Comment by hardwaresofton
4 years ago
I've actually run into some data loss running simple stuff like pgbench on Hetzner due to this -- I ended up just turning off write-back caching at the device level for all the machines in my cluster:
https://vadosware.io/post/everything-ive-seen-on-optimizing-...
Granted I was doing something highly questionable (running postgres with fsync off on ZFS) It was very painful to get to the actual issue, but I'm glad I found out.
I've always wondered if it was worth pursuing to start a simple data product with tests like these on various cloud providers to know where these corners are and what you're really getting for the money (or lack thereof).
[EDIT] To save people some time (that post is long), the command to set the feature is the following:
nvme set-feature -f 6 -v 0 /dev/nvme0n1
The docs for `nvme` (nvme-cli package, if you're Ubuntu based) can be pieced together across some man pages:
https://man.archlinux.org/man/nvme.1
https://man.archlinux.org/man/nvme-set-feature.1.en
It's a bit hard to find all the NVMe features but 6 is the one for controlling write-back caching.
https://unix.stackexchange.com/questions/472211/list-feature...
I dont have ide in this machine but I found this in the source code [1] probably pointing to [2] and thanks for the tip!
[1]https://github.com/linux-nvme/nvme-cli/blob/master/nvme-prin...

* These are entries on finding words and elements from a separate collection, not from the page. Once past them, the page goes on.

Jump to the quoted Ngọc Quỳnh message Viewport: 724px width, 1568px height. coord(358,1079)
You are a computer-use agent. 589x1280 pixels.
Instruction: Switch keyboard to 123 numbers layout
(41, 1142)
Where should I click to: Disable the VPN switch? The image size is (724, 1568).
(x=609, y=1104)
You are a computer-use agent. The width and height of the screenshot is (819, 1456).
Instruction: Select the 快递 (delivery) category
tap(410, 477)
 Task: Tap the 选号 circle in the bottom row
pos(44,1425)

[2]https://github.com/linux-nvme/libnvme/blob/master/src/nvme/t...
ah thanks this is perfect, saved those links!
Also: https://nvmexpress.org/developers/nvme-specification/
Unlike eg. ATA and SCSI, the NVMe specs are freely available to the public. They're a little more complicated to read now that the spec has been split into a few modules, but finding the descriptions of all the optional features isn't too hard.
3 replies →
From reading your vadosware.io notes, I'm intrigued that replacing fdatasync with fsync is supposed to make a difference to durability at the device level. Both functions are supposed to issue a FLUSH to the underlying device, after writing enough metadata that the file contents can be read back later.
If fsync works and fdatasync does not, that strongly suggests a kernel or filesystem bug in the implementation of fdatasync that should be fixed.
That said, I looked at the logs you showed, and those "Bad Address" errors are the EFAULT error, which only occurs in buggy software, or some issue with memory-mapping. I don't think you can conclude that NVMe writes are going missing when the pg software is having EFAULTs, even if turning off the NVMe write cache makes those errors go away. It seems likely that that's just changing the timing of whatever is triggering the EFAULTs in pgbench.
> From reading your vadosware.io notes, I'm intrigued that replacing fdatasync with fsync is supposed to make a difference to durability at the device level. Both functions are supposed to issue a FLUSH to the underlying device, after writing enough metadata that the file contents can be read back later.
Yeah I thought the same initially which is why I was super confused --
> If fsync works and fdatasync does not, that strongly suggests a kernel or filesystem bug in the implementation of fdatasync that should be fixed.
Gulp.
> That said, I looked at the logs you showed, and those "Bad Address" errors are the EFAULT error, which only occurs in buggy software, or some issue with memory-mapping. I don't think you can conclude that NVMe writes are going missing when the pg software is having EFAULTs, even if turning off the NVMe write cache makes those errors go away. It seems likely that that's just changing the timing of whatever is triggering the EFAULTs in pgbench.
It looks like I'm going to have to do some more experimentation on this -- maybe I'll get a fresh machine and try to reproduce this issue again.
What led me to NVMe as dropping write was the complete lack of errors on the pg and OS side (dmesg, etc).